- The monologue remix cover

Single by For King & Country

from the album Crave
- Released: 28 February 2012
- Recorded: 2011–2012
- Genre: Contemporary Christian, alternative rock
- Length: 3:17
- Label: Warner Music Group
- Songwriters: Ben Glover; Jonathan Lee; Joel Smallbone; Luke Smallbone; Fred Williams;

For King & Country singles chronology
| "Busted Heart (Hold On to Me)" (2011) | "The Proof of Your Love" (2012) | "Baby Boy" (2012) |

= The Proof of Your Love =

"The Proof of Your Love" is a song by Christian alternative rock duo For King & Country, released as the second single from their debut album Crave. It was released as a single on 28 February 2012, and a monologue remix was released on 12 June.

== Composition ==
The song is a lyrical paraphrase of 1 Corinthians 13, which is a passage that speaks of love. The duo shared their personal stories with New Release Tuesday in July 2012. Luke explained, "Joel came to me in the studio that day and told me he wanted to write something that would gently nudge and encourage people and at the same time challenge them. That's a very difficult line to balance. People don't want to be challenged too much and be turned away. When we were looking at the Bible passage 1 Corinthians 13, we knew there was something significant that we hadn't written about. We decided to put those words into this song. That's how the song came to be." Joel also explained, "Adding to that, there's a powerful message in proclaiming those truths from God's Word first. The lyrics have me singing, "If I sing, but don't have love, I waste my breath with every song." Rather than have this be a judgment to listeners, it's time for me to proclaim it. Then you can make it your own and put your tent pegs in the ground and announce that you are standing by those same words."

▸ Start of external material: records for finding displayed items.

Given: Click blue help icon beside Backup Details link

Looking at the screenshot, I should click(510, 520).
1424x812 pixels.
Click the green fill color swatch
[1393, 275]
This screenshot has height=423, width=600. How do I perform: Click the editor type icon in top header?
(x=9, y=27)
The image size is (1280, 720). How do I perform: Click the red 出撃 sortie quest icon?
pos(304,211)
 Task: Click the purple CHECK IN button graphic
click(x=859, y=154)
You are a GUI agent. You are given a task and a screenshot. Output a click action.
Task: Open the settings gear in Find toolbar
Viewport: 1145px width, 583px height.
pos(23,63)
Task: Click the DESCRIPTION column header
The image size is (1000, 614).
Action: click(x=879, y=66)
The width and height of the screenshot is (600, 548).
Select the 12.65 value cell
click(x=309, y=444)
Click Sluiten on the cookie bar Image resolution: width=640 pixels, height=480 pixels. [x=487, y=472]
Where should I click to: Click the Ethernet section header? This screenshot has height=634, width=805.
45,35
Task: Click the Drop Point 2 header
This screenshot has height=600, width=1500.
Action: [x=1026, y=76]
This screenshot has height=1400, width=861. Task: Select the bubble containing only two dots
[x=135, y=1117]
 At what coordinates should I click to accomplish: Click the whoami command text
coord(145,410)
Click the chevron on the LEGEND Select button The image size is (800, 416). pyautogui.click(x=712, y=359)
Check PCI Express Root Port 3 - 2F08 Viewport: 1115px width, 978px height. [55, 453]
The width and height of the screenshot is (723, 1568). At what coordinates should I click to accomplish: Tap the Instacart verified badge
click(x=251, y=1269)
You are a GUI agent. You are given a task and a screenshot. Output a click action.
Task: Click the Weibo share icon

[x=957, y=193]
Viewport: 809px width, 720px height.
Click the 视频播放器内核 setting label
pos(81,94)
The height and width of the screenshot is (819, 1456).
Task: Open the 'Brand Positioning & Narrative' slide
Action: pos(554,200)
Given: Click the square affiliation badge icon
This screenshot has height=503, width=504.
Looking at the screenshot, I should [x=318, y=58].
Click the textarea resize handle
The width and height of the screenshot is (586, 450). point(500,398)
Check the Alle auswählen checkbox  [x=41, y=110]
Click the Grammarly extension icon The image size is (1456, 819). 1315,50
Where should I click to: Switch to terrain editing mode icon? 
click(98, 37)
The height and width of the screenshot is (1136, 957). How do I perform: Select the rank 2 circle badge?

A monologue remix entitled The Proof of Your Love: The Monologue Mix was released on 12 June 2012. The single includes a monologue of Joel reciting the first seven verses of 1 Corinthians 13. as the bridge instead of the guitar riff on the album version.

A third version of the song featuring Rebecca St. James is featured on the band's third album entitled Christmas: Live from Phoenix.

==Chart performance==
The song peaked at number 8 on Billboard for 25 weeks.

Chart performance for "The Proof of Your Love"
| Chart (2012) | Peak position |
|---|---|
| US Hot Christian Songs (Billboard) | 8 |

==Certifications==

Certifications for "The Proof of Your Love"
| Region | Certification | Certified units/sales |
| United States (RIAA) | Platinum | 1,000,000^{‡} |
^{‡} Sales+streaming figures based on certification alone.